Les résultats de cette étude effectuée auprès d’un échantillon non représentatif de volontaires ne peuvent être généralisés à l’ensemble de la population HSH. Ils soulignent cependant comment les différents modes de dépistage peuvent être mobilisés. La plus grande utilisation de l’ATVIH par les hommes ayant réalisé plusieurs dépistages dans l’année, et le fait que seule une faible part des utilisateurs l’ait utilisé pour leur dernier test montre que cet outil s’inscrit dans un recours diversifié aux modes de dépistage. Les atouts reconnus aux ATVIH résident dans le respect de la confidentialité, la praticité en terme d’horaires et d’organisation 3. Ces avantages peuvent expliquer que cet outil soit mobilisé pour répondre à un besoin répété, et limiter les frictions à la réalisation d’un dépistage régulier. Une autre limite de l’étude réside dans l’impossibilité d’identifier les dépistages réalisés par ATVIH qui auraient été effectués par une autre modalité si ceux-ci n’étaient pas disponibles.
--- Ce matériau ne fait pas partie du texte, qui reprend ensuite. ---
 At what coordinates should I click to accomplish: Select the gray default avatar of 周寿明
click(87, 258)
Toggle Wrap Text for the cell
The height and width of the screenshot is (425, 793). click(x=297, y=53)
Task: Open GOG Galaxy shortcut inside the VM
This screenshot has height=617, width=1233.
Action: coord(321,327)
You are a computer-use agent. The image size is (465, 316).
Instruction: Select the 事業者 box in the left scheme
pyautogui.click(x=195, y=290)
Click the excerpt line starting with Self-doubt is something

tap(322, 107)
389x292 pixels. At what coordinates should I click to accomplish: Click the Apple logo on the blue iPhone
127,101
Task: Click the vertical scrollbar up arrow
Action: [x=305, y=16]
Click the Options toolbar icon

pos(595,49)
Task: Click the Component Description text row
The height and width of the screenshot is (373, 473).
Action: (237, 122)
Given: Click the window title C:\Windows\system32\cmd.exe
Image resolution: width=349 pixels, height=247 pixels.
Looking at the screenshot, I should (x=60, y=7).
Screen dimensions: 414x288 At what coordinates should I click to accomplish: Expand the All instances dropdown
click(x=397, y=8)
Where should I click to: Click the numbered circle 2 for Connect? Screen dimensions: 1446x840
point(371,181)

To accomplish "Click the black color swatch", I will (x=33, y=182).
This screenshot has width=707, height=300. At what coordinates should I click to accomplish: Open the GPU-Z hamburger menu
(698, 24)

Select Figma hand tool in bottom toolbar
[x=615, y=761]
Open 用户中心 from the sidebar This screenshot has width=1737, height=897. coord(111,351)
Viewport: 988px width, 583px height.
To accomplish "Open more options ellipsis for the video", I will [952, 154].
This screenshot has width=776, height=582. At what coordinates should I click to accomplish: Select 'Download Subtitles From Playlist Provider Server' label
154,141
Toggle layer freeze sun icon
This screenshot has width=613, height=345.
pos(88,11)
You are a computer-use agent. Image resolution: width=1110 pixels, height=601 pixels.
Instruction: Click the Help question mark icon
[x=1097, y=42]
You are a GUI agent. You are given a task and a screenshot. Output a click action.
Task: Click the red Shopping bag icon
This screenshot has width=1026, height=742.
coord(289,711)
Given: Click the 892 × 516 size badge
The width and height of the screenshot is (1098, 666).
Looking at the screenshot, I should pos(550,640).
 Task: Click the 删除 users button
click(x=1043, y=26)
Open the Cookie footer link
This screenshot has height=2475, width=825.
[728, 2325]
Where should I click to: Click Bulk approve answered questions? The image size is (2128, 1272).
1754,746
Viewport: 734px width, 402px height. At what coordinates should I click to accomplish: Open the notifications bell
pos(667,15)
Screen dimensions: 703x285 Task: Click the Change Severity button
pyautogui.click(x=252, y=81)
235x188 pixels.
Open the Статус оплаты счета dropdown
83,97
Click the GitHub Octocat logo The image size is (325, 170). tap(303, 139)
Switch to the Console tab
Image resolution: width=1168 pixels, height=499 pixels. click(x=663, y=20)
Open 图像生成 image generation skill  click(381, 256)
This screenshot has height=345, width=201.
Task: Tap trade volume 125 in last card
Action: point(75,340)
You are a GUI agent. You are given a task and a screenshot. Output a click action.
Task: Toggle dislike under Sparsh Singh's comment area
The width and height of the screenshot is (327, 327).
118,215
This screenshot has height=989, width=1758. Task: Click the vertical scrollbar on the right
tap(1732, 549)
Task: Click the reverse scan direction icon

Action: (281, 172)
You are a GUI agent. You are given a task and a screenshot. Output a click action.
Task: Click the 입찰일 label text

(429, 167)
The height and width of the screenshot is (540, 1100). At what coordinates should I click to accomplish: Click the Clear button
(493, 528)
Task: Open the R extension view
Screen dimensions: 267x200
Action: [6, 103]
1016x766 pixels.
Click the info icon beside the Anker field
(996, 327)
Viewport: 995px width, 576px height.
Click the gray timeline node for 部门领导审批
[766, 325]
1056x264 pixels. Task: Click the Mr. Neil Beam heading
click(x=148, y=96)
Toutefois, la proportion de HSH non dépistés au cours de la vie s’est réduit entre 2017 et 2021 et le nombre d’HSH ayant réalisé 3 tests ou plus a augmenté 12,18. Cette dynamique est en faveur de l’hypothèse d’une supplémentation des autres modalités de dépistage par l’ATVIH. Selon les modélisations effectuées par Hamilton et coll. 19 sur les différents profils de recours au dépistage, ces résultats supportent l’effet bénéfique des ATVIH dans l’amélioration du niveau de dépistage global chez les HSH.
Conclusion
Les résultats de cet article permettent de confirmer le potentiel des ATVIH dans la stratégie d’éradication de l’infection et son attrait pour des populations habituellement moins en contact avec le système de santé. Bien que les ATVIH soient réalisés en autonomie, l’accès à ceux-ci fait partie intégrante de l’accès au système de soin. La fourniture d’ATVIH doit être pensée comme un élément de l’action de santé publique visant à réduire le nombre de personnes ignorant leur statut. Les résultats de cette analyse invitent à renforcer le déploiement de cet outil. À cette fin, la dotation d’ATVIH aux associations par les pouvoirs publics doit appuyer des interventions qui ont montré leur efficacité comme la commande en ligne 20, ou la diffusion par les services de santé sexuelle pour un usage ultérieur 21. En 2023, le Center for Disease Control and Prevention (CDC) des États-Unis a diffusé près de 440 000 ATVIH par voie postale, dont 24% à des personnes n’ayant jamais été dépistées, conduisant à un taux de positivité de 2% 22. D’autres stratégies s’appuyant sur la distribution par les membres de la communauté sont également à l’étude 23. Ces actions s’intègrent dans un contexte global de diversification de l’offre. L’ouverture des tests pour plusieurs IST sans ordonnance en laboratoire, comme cela a été fait pour le VIH, pourra apporter une solution au déficit de dépistage IST constaté chez les utilisateurs d’ATVIH. Ceux-ci pourraient être les destinataires privilégiés de la promotion de cette nouvelle offre.
Remerciements
Nous remercions toutes les personnes qui ont pris le temps de répondre à cette enquête ; l’ANRS Maladies infectieuses émergentes pour son soutien, via notamment la mise à disposition d’un poste de moniteur d’études en sciences sociales ; Nicolas Etien, Virginie Bufkens, Cécile Marie (Santé publique France), Bérangère Gall et Solange Brugnaux (BVA) pour la qualité de leur travail dans la mise en œuvre de l’enquête ; nos partenaires associatifs pour leur soutien et relai des enquêtes dans leur réseau.
Liens d’intérêt
Les auteurs déclarent ne pas avoir de liens d’intérêt au regard du contenu de l’article.